What they don't have, and we do, is a library. We store the information we learn and it can be accessed by anyone.

We also restrict via money, another universal symbolic device. Scarcity and value is reflected in the promise contained in coinage, or the electronic equivalent.

George McGavin introduced one primate who had 'crossed the line' into human company, which was part of his upbringing (and an ethical question there). The bonobo had been introduced to a language-based symbolic manipulation device to communicate its desires, wants and choices. Whilst humans sat about minding their own business, the bonobo made choices about food that were subsequently delivered, a bit like retarded people who use Tesco online. [Pictured: another kind of primate]

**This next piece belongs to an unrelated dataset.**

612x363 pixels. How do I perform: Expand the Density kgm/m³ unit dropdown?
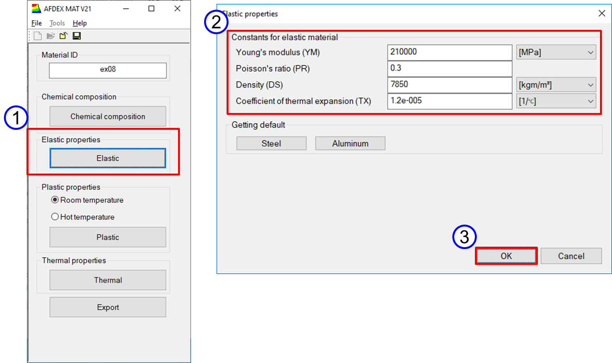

But it crossed the line in that whilst people sat about, it gathered up and broke and threw down woody material, then took a box of matches and lit a fire so that it could enjoy toasted marshmallows. Thus a bonobo used fire. No doubt it could teach other bonobos how to use fire, although it would still need to go to Tesco online to get boxes of matches. Nevertheless, there was a glimpse into one or more of species of human who learned that friction on a stick (they didn't have Specsavers and so no lenses) made fire and that fire transformed meat into digestible protein when on the plain.

Cooking is all about planning and preparation, which is why I have reverted to ready meals and the microwave. I bet the bonobo would love to use a microwave (I have two).

Now I don't believe in original sin, but I do think we live less well for others than we might (including animals), and all this planning and thinking strategies is about inviting us to live less well than we might. I don't think there is a final fulfilment (and certainly not reincarnation) but the gift-exchange is a chance to meet fulfilment, to bind further and contemplate a better way. Bonobos and others are not that far away from doing this.

If there are theological intellectual tools still worth using, try them out in relevance to animal life when it is social and not simply programmatic. The rescue of theology away from supernatural sillinesses may well come by its application in relevance to animal life along with us on this small planet.